## Exercise brief:
Filter the material, keeping only lines with the word "agent".

____ Data section

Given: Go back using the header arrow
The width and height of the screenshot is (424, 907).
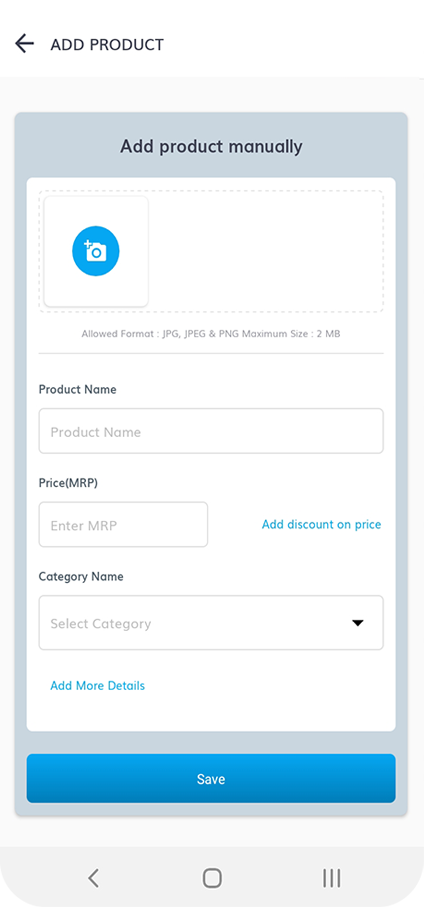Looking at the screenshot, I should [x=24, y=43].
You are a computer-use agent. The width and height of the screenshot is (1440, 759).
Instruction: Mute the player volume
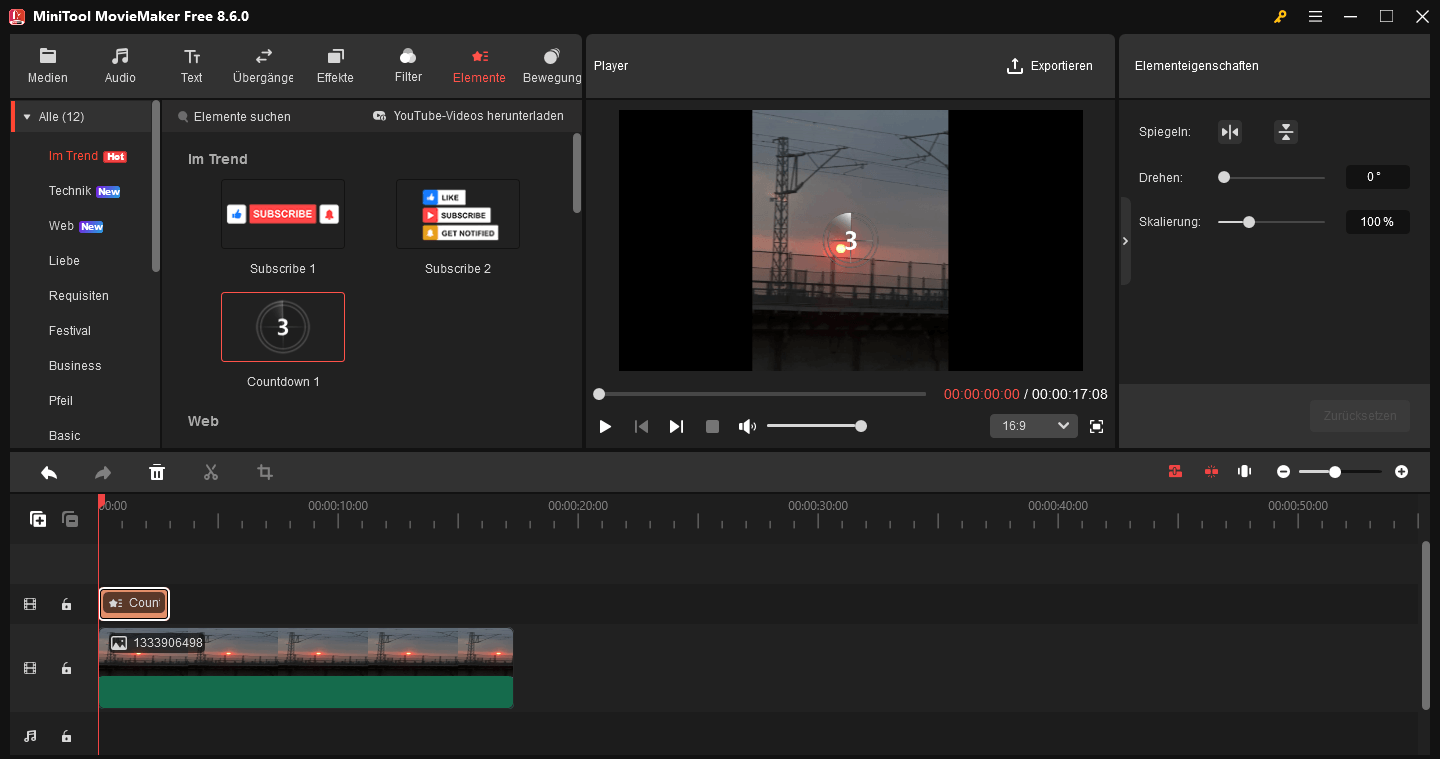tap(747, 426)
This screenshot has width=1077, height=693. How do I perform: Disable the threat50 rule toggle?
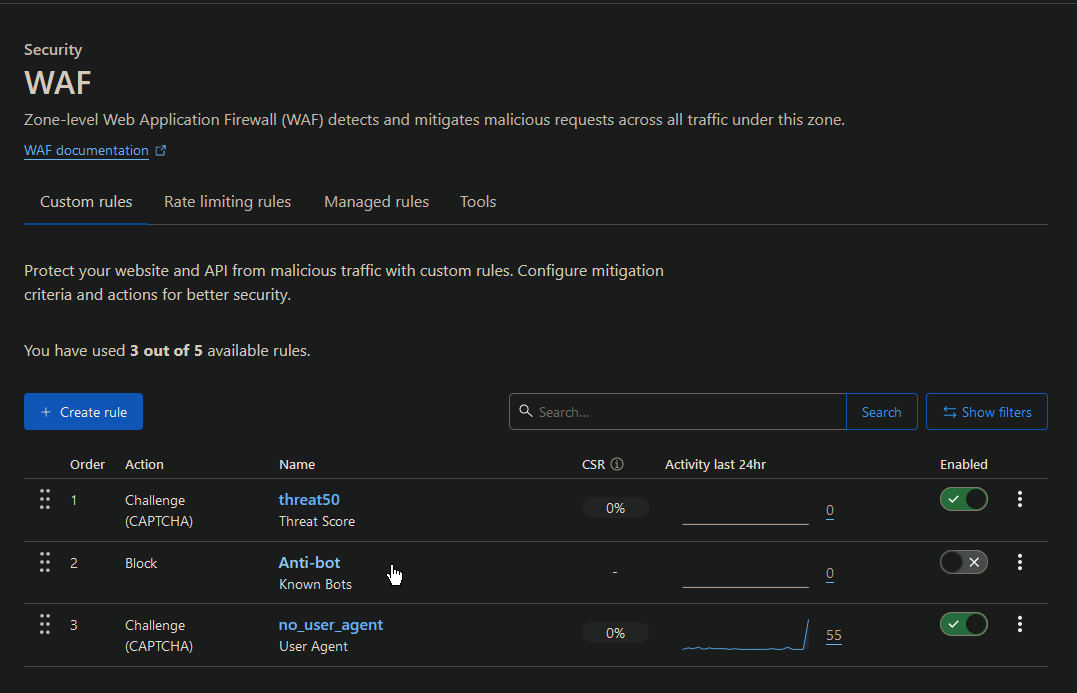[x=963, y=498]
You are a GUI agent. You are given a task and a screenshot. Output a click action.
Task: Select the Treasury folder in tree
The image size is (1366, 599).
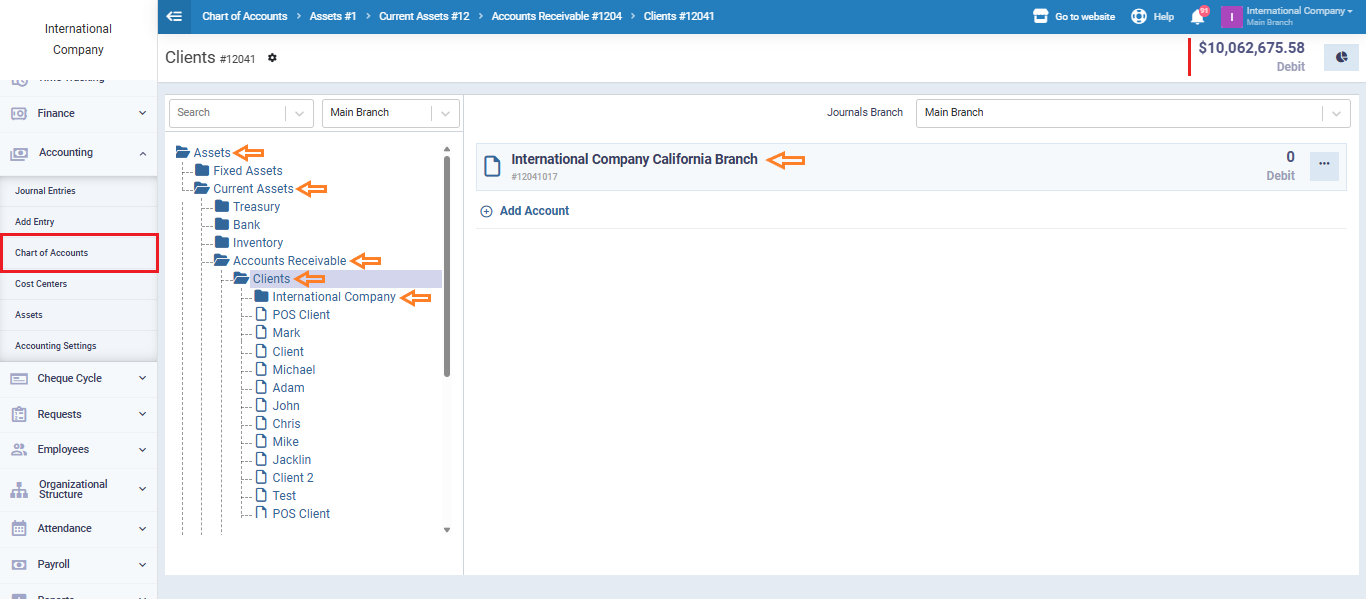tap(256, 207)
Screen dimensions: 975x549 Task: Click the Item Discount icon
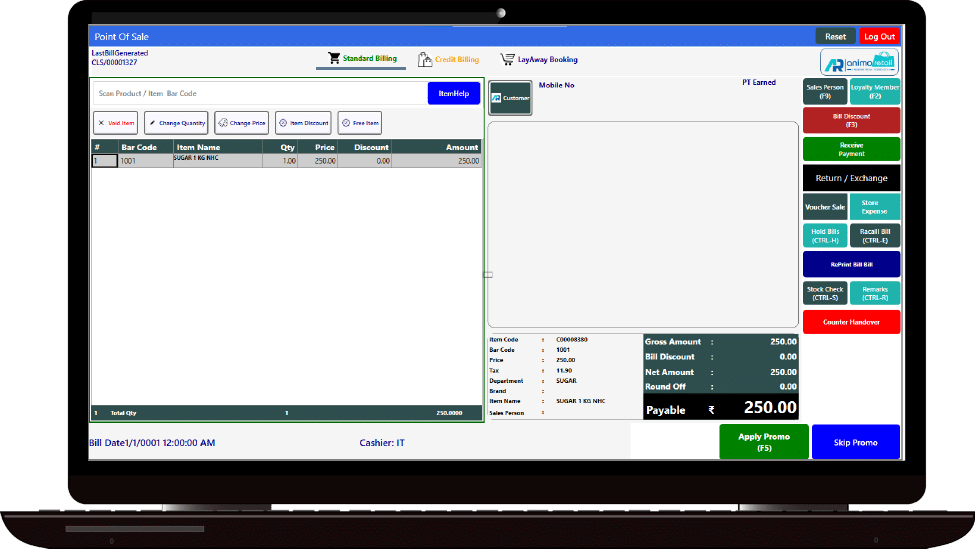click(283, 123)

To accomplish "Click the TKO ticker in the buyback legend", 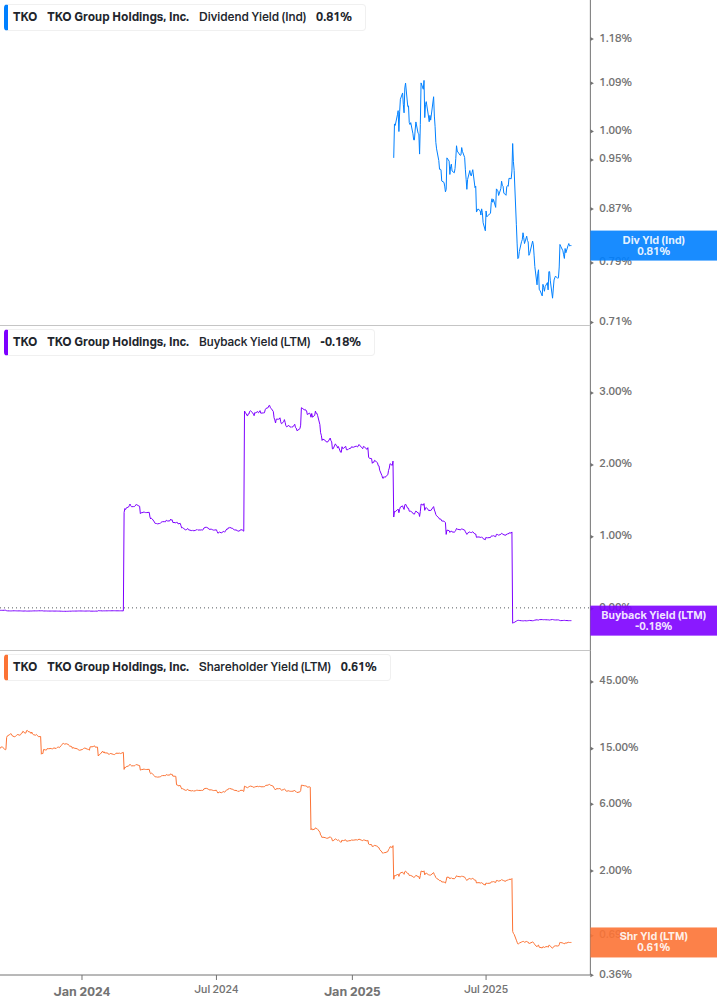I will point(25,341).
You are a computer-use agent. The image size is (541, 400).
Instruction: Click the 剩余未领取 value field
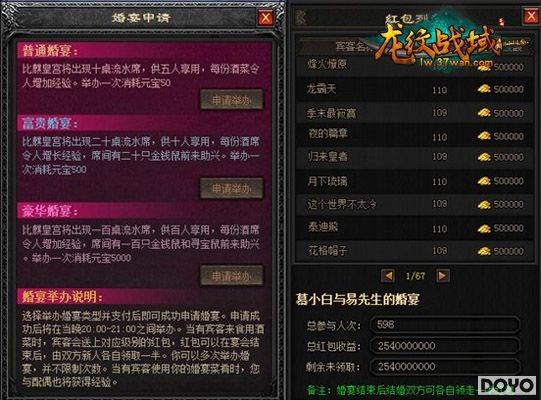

________

## Solved problem:
You are a computer-use agent. The width and height of the screenshot is (1440, 759).
You are a GUI agent. You are given a task and a screenshot. Output a click action.
You are a computer-use agent. The image size is (541, 400).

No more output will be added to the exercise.